Wednesday, October 8, 2025

Very Sparkly (Evolving Thinking on GenAI)


Tired of my GenX references yet? No? Good, here is another one.


Let me explain. As you may notice from my more recent blog entries, "AI" is something I have been frequently thinking about. Especially trying to work through the hype, where GenAI is very sparkly and attention grabbing, to a place where I see how AI makes things better. Further, what is the intersection of my years of engineering and building AI solutions? Is there one? Take for instance this entry from a year ago where this journey started to gain traction for me. Or me thinking about Vibe coding back in July.

I’ve been thinking about what “engineering” even means now that anyone can spin up an LLM and build something that looks like it works. It’s too easy to confuse “the demo runs” with “the system works.” So here’s where I’ve landed - four realities that to consider. These are not my original work (thanks Nate), but landed in my conciseness at the exact right time.

1. If you can’t write the invariant, you haven’t engineered it.
This is the difference between vibe coding and engineering. “Make it work” is not the same as “define what working means.” AI gives you plausibility, not correctness. The invariant is what keeps you from gambling with probabilities and calling it architecture.

2. If you can’t measure it in production, you didn’t build it.
Anyone can make a demo now. Real engineering starts when actual users show up and start breaking things in creative ways. Observability isn’t a bonus -it’s the only way to know if the magic still works after it leaves the notebook.

3. If you can’t explain why it failed to a regulator, you haven’t owned it.
“The AI did it” won’t fly with the FDA, SEC, or anyone with a pulse. If you can’t walk a smart non-engineer through what went wrong, you don’t understand your own system. Ownership means accountability, not just implementation.

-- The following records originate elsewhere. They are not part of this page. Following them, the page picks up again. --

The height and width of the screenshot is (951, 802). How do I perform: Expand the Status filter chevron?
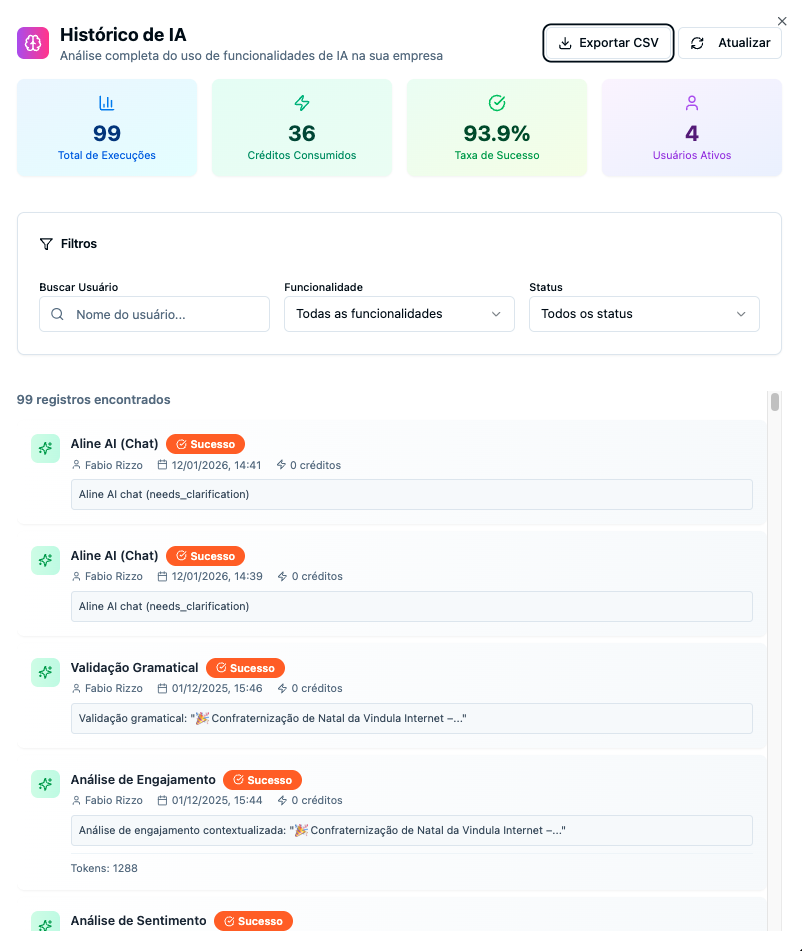click(x=743, y=313)
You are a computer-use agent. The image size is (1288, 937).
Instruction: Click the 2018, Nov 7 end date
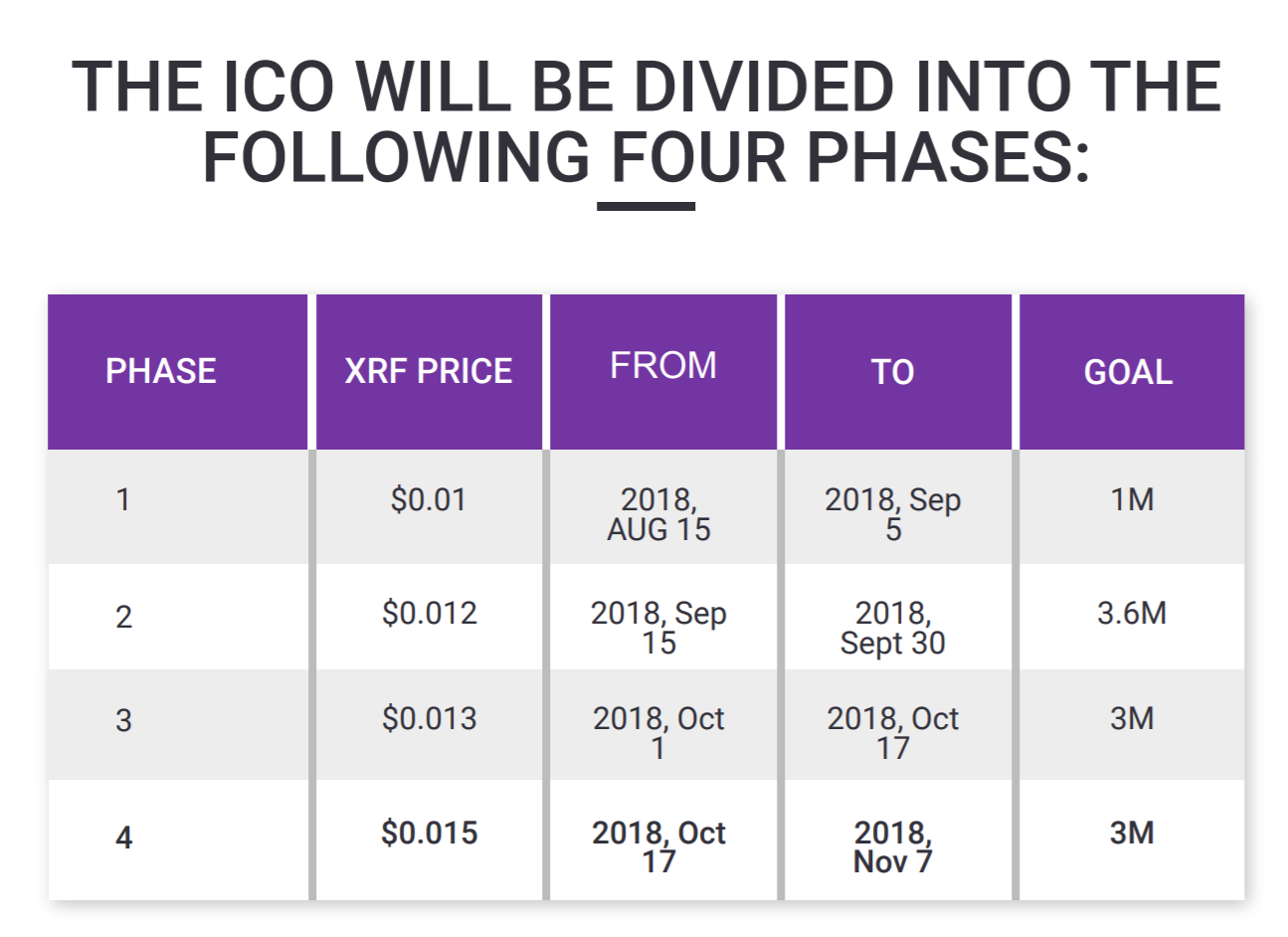click(892, 846)
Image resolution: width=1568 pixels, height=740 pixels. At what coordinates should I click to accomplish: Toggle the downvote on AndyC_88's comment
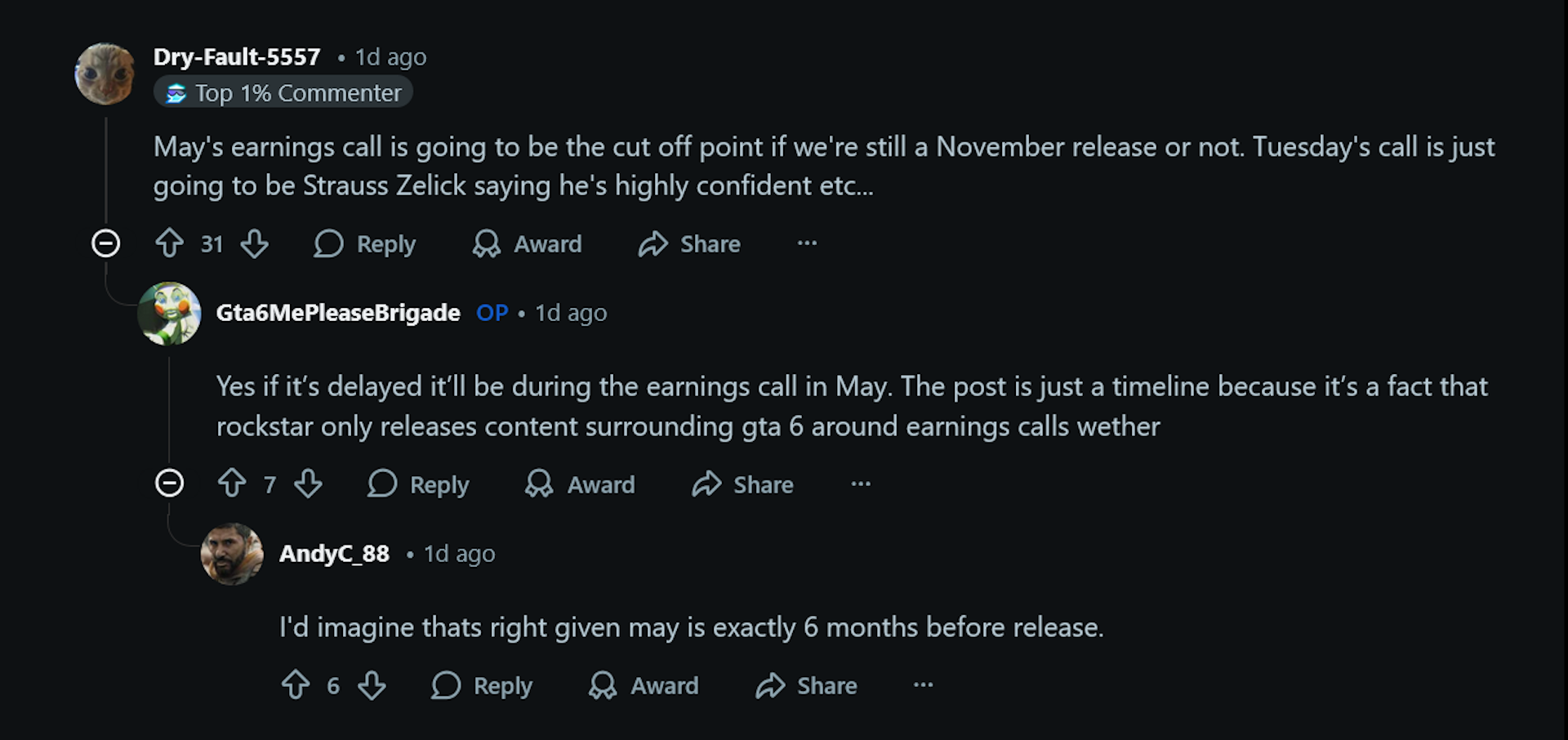click(372, 686)

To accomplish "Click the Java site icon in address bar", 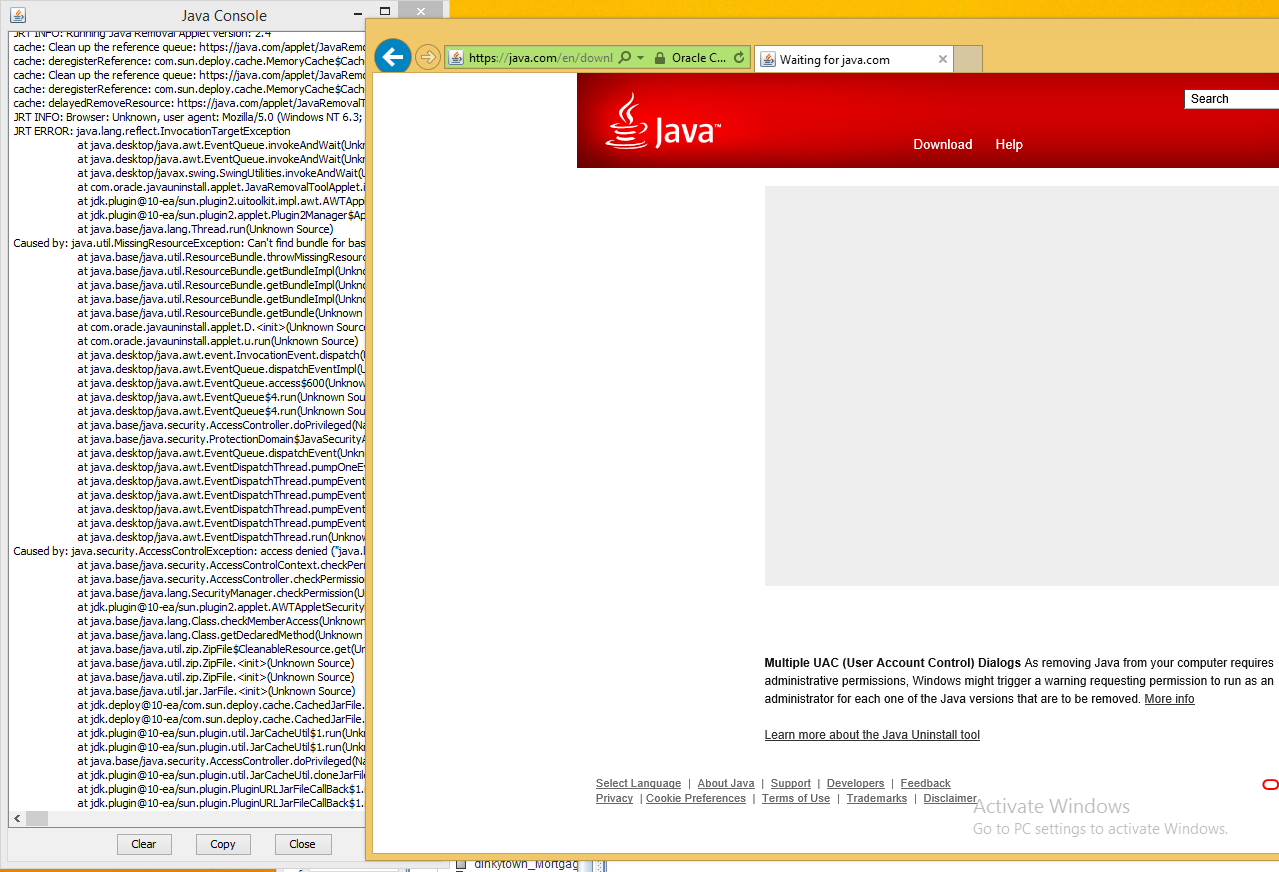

4. Good system design still matters.
Data is still the asset. Models are temporary. The LLM you love today will be obsolete in six months. Build so you can swap the engine without rebuilding the car. The fundamentals haven’t changed - only the excuses have. The data represents your value / asset, the LLM is a processor to help you realize the value of your data.

Bottom line: these form a lifecycle - specify, verify, and own. The tools changed. The responsibility didn’t.